Thursday, November 5, 2009

Review - Graphic Storytelling

Graphic Storytelling
by Will Eisner
1997 Eisner Winner for Best Comic Related Book

I went around a few times on how to review Graphic Storytelling. The fact is that I don't have an awful lot to say about it. I considered pairing it up with the next item in my reviewing stack and in the end I decided to just let it go and not be very long winded.

Graphic Storytelling is as a primer on narrative in comics. It's short, simple, and to the point and that point is exactly what it says in the title: understanding the narrative structure of comics. Remember your high school English class as you picked apart old novels? That's what you have here though instead of old novels it's typically short vignettes by Eisner to illustrate the point. He starts with the very basics of storytelling and talks about how comics interact with the reader. It's far from definitive; the book covers the basic outline of how comics as a medium interacts with storytelling and not must further than that.

Eisner has taught classes in on the comics medium and where Graphic Storytelling works well is when he is providing instruction. For example, he has a brief section on pacing comics like prose novels versus pacing them like film and provides a miniature tableau to demonstrate the difference. Most of the second half the book is like this. The flip side is when he attempts to catalog stories; Eisner spends a lot of time on the most primitive understanding of storytelling.

Graphic Storytelling is a thoughtful look at sequential art as a storytelling medium but not a deep one. Any major comic book nerd who has looked at the techniques in depth is probably going to find the book a bit too simple for them. On the other hand if you're interested in the narrative form of sequential art I can't think of a better introduction.

Wednesday, November 4, 2009

Review - Batman: Animated

Batman: Animated
by Paul Dini and Chip Kidd
1999 Eisner Winner for Best Comic Related Book
1999 Eisner Winner for Best Publication Design

It's shocking to me that Batman: The Animated Series is close to twenty years old. When Batman started airing it was thin picking for comic book superheroes on the airwaves; Teenage Mutant Ninja Turtles was the closest you'd get and the only thing it had in common with the comic book was the title. So when Batman came along and managed the incredible balancing act of being a serious show about a superhero for children it was a revolution. I have never been a Batman fan and the animated series made me interested in him. Batman: Animated is not a history of the series even though it has a bit of that. And it's not a dissection of the production even if there's a bit of that in it as well. Batman: Animated is a celebration of series that set a yardstick for superhero cartoons and it does that very well.

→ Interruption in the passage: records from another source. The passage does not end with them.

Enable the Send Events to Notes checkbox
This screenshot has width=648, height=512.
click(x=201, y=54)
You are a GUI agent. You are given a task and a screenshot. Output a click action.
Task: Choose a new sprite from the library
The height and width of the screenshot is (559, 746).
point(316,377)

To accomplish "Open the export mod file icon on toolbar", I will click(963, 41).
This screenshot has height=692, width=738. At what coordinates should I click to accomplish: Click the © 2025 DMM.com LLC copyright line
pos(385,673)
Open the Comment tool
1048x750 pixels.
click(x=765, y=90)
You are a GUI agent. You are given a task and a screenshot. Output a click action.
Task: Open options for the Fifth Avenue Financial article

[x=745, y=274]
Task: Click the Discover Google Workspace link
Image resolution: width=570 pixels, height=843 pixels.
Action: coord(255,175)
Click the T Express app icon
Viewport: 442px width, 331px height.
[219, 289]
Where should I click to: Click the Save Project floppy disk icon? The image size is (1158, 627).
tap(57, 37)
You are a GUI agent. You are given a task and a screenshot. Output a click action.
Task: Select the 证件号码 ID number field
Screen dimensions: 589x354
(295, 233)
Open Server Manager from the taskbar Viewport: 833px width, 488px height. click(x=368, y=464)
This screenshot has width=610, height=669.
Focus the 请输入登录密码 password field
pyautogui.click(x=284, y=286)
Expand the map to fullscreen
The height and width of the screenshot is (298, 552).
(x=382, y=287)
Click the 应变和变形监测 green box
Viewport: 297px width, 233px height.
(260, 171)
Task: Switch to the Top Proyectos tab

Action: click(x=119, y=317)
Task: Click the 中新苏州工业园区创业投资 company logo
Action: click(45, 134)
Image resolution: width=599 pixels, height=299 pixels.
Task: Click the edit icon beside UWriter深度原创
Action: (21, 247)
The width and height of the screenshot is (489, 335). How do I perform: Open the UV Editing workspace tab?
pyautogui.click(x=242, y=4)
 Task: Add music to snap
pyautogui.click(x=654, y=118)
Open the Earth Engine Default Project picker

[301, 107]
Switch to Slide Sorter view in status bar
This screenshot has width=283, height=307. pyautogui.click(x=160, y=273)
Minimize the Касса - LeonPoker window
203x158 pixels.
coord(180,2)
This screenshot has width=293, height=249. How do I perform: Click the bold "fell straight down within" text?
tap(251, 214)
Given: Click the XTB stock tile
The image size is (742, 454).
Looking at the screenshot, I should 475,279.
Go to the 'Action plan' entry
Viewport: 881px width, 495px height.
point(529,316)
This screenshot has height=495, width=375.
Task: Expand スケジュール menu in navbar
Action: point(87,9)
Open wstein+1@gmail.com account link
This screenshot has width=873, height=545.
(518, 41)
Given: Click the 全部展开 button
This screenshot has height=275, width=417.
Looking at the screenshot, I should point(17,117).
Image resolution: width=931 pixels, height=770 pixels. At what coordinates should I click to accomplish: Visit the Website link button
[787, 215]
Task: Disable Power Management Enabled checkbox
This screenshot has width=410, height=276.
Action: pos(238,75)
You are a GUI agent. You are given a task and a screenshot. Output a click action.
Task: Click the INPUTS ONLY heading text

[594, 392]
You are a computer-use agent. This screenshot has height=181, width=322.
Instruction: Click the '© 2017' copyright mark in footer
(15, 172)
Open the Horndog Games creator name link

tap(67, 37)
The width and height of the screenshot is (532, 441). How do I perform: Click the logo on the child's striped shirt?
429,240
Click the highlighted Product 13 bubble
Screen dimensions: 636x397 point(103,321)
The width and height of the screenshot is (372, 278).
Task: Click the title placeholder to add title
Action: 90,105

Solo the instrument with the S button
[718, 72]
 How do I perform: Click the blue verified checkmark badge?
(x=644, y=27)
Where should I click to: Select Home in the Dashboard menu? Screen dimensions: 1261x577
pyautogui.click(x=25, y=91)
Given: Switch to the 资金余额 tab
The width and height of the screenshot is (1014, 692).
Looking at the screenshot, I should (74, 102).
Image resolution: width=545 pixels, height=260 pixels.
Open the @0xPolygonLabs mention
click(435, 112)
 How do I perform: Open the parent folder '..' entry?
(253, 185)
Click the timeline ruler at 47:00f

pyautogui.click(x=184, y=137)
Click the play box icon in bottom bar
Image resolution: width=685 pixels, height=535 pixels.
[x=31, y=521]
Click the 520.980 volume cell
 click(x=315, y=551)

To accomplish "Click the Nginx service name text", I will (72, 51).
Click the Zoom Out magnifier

The text in the book is minimal; there might be a paragraph or two on any given topic and I didn't find it very illuminating. If you've ever read an article on the series production then there's little in here that will come as a surprise. There's the expected gushing about the staff that Dini worked with, complaints about the network standards and practices, and the studio executives making unreasonable demands like making the the show about Robin. It's at its best when it goes into the details of the process but those glimpses are rare and fleeting.

What Batman: Animated has that makes it worth checking out is a wealth of art. If it's been drawn, painted, or sculpted for the series then there's a good chance that it's showing up in the pages. There's storyboards, key frame sequences, background paintings, model sheets, design sketches, color guides, and more. While it can't be all inclusive just due to space constraints it's hard to think that someone who likes the series will be unhappy with the book. While your favorite bit might not get featured there's bound to be another five things that you'll love included in its place.

I do have a few insignificant complaints about the selections. A very large portion of the book are double page spreads giving a look at a villain or minor character. It's not that I didn't like these, it's just that the book is far too short which means that they take up a disproportionate amount of space. I wanted this book to be twice as long.

I'm also not fond of the production design. It is extremely busy and it can be hard to tell what captions are referring to. The titles for pages are in tiny text on thin red bars which can be hard to spot. There are multiple gatefold spreads inside the book but due to how the pages are structured the felt redundant.

These are nitpicks, though. Batman: Animated is a wonderful collection of material and page after page holds some nifty treasure from the show. Sometimes it's a glimpse into what might have been like the original design for Harley Quinn or the redesign of Catwoman for an abandoned spin off, and sometimes it's the gritty details that are squeezed into the backgrounds. This book made me appreciate the art of the series even more.

Sunday, November 1, 2009

The 2009 World Fantasy Award Winners

Well the World Fantasy Awards have been handed out and there was a nasty surprise in them for me:

Novel - Tie between The Shadow Year by Jeffrey Ford and Tender Morsels by Margo Lanagan
Novella - "If Angels Fight" by Richard Bowes
Short Story - "26 Monkeys, Also the Abyss" by Kij Johnson
Anthology - Paper Cities: An Anthology of Urban Fantasy edited by Ekaterina Sedia
Collection - The Drowned Life by Jeffrey Ford
Artist - Shaun Tan

A tie! Well I'm looking forward to reaching each of those books and have my fingers crossed for something special from both authors.